Blood splattered socks

Blood splattered socks

On any other day she would be considered unkempt.

Her loosened hair is now matted amongst three day old braids. There are fluids staining the back of her blue gown.

She has unbrushed teeth, despite vomiting all the curry from the night before. She’s eaten only popsicles since, and those too, pink, purple and orange, find their way to the bottom of the barf bucket, being transported to her side wherever she roams.

She sucks on a mint once, and only because it was offered to her by someone else.

On any other day she is careless, but this is a woman in the rhythm of early labour.

About once an hour her partner needs to remind her and then usher her to the toilet, where she then screams in his ear. And then he must lift her off too. And she never considers flushing, never stops to wash her hands.

She has growing stains beneath her pits, so much sweat that it is pooling. And still she is uninterested in a bath, despite people reminding her of that option.

On any other day she is foul, but this is a woman in active labour.

And she makes wretched sounds. Some low, more high. She does not hold back, ever. Never considers the person sleeping next door to her, that thought never once crosses her mind. She does not take into account this is the middle of the night. Worse yet, she did this the night before, too, since she’s been at this racket for 24 hours now.

On any other day, she is inconsiderate. But she is a woman in the transition of labour.

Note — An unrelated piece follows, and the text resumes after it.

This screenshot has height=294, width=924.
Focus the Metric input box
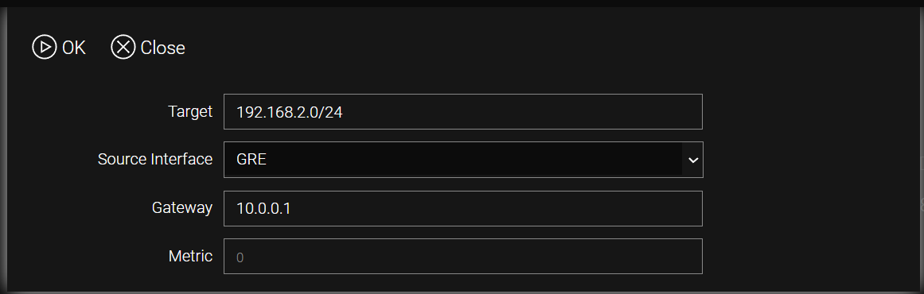(463, 256)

And so we rub her back in unison with her moaning in just the place she yells at us to, we squeeze her hands in perfect time. We reward her laboured breathing, and the bags under her eyes are wiped with cool cloths. We put four pillows behind her because she says three are not enough.

We cheer on her every ounce of energy expelled, and then when she tells us to shut up, we listen and respect her wish.

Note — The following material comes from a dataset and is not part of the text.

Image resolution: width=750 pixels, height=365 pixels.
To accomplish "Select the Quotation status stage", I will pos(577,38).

On any other day, she is rude and bossy. But she is a woman owning her power, and this is her birth.

By the end of the 30 hour ordeal she lay exposed on a hospital bed dripping in clear, brown, red and pink liquids. She’s completely naked, if not for still wearing the three day old wool socks with the two pink stripes at the top, the left sock now splattered in her bright red blood.

The room buzzes in response to her, and yet to her, it is purely still. She ignores them all, her purple placenta laying between her open legs.

On any other day this is all too raw, and yet today she is immune to any self-deprecating thoughts.

Because there on her sweating, bloodied chest lays a wet and bloodied baby.

The daughter she made had arrived, with her red hair to match.

On any other day, in any other context, where she lay naked in blood splattered socks she is a mess. But not on this day.

On this day, she became a mother. On this day, she is divine.